The only political science scholar who had received a modicum of international repute was the legendary professor of Delhi University, Randhir Singh. His book Reason, Revolution and Political Theory (1967) was touted as the best Marxist take down of the conservative political theorist Michael Oakeshott. His last book Crisis of Socialism: Notes in Defense of a Commitment (2006) running over 1,000 pages was considered to be a landmark achievement by most political scientists/theorists on the Left.

His death in 2016 garnered an obituary in the Londonbased newspaper Guardian. After independence, foreign affairs and international relations came under the tutelage of Prime Minister Jawaharlal Nehru. Big institutions such as the Indian Council of World Affairs (ICWA) and the Indian School of International Studies (which was later merged with the Jawaharlal Nehru University) were established by the government.

CHALLENGE: In the passage about Randhir Singh, which conservative political theorist did his 1967 book take on?

SUPPLIED RECORDS:

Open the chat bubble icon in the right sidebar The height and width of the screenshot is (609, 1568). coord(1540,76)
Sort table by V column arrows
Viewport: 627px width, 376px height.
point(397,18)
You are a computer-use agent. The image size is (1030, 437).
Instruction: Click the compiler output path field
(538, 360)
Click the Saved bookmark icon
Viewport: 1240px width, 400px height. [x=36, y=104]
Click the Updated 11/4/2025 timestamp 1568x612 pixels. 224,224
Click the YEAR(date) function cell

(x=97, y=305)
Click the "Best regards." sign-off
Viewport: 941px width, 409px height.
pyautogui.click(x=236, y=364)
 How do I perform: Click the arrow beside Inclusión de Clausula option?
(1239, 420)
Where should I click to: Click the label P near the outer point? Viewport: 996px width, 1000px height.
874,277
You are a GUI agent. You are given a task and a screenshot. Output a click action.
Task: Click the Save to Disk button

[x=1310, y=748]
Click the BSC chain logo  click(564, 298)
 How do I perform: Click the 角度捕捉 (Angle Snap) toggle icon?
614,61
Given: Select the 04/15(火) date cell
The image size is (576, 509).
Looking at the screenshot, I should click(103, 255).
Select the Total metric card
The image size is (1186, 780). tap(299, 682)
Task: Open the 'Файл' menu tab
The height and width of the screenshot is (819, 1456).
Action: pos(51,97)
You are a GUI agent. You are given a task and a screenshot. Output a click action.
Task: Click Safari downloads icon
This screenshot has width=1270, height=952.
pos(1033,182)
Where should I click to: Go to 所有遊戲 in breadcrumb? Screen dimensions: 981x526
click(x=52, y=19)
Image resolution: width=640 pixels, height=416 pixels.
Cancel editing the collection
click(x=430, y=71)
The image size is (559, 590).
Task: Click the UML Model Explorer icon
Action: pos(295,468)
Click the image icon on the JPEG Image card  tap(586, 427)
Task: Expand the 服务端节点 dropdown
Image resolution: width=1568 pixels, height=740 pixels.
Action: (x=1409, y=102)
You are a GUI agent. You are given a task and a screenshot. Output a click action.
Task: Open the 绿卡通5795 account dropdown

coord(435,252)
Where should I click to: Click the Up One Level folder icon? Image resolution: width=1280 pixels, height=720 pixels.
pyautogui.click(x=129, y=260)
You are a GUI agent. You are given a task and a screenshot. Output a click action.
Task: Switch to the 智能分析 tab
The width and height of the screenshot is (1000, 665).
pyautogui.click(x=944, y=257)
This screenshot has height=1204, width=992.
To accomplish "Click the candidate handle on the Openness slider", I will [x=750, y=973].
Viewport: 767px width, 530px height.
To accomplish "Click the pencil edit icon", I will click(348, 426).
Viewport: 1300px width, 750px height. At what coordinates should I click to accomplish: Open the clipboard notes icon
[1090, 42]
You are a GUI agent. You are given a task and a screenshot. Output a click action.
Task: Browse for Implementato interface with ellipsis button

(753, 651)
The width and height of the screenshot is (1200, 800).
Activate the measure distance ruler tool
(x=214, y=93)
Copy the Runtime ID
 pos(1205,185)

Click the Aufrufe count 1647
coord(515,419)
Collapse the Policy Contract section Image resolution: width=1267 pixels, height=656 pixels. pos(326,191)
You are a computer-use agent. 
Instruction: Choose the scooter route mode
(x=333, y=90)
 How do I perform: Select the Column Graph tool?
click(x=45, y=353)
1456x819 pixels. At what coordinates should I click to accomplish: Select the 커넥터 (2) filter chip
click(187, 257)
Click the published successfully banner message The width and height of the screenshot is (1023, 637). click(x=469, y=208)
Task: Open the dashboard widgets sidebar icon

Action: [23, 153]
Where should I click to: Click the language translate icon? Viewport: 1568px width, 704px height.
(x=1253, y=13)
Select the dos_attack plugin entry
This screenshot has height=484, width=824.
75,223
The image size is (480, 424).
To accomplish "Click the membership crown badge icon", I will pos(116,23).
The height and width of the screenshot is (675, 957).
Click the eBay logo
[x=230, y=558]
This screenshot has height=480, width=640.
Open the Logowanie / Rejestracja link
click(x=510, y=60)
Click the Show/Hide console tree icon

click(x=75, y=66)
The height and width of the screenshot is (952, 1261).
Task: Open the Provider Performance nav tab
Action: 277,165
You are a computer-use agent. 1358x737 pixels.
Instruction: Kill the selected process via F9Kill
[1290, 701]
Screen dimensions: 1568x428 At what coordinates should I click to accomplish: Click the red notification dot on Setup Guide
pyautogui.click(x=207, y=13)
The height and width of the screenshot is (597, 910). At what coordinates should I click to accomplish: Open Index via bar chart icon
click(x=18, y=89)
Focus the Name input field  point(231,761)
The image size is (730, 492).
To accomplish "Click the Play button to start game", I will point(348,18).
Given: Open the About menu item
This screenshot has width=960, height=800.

REPLY TO THE TASK: Michael Oakeshott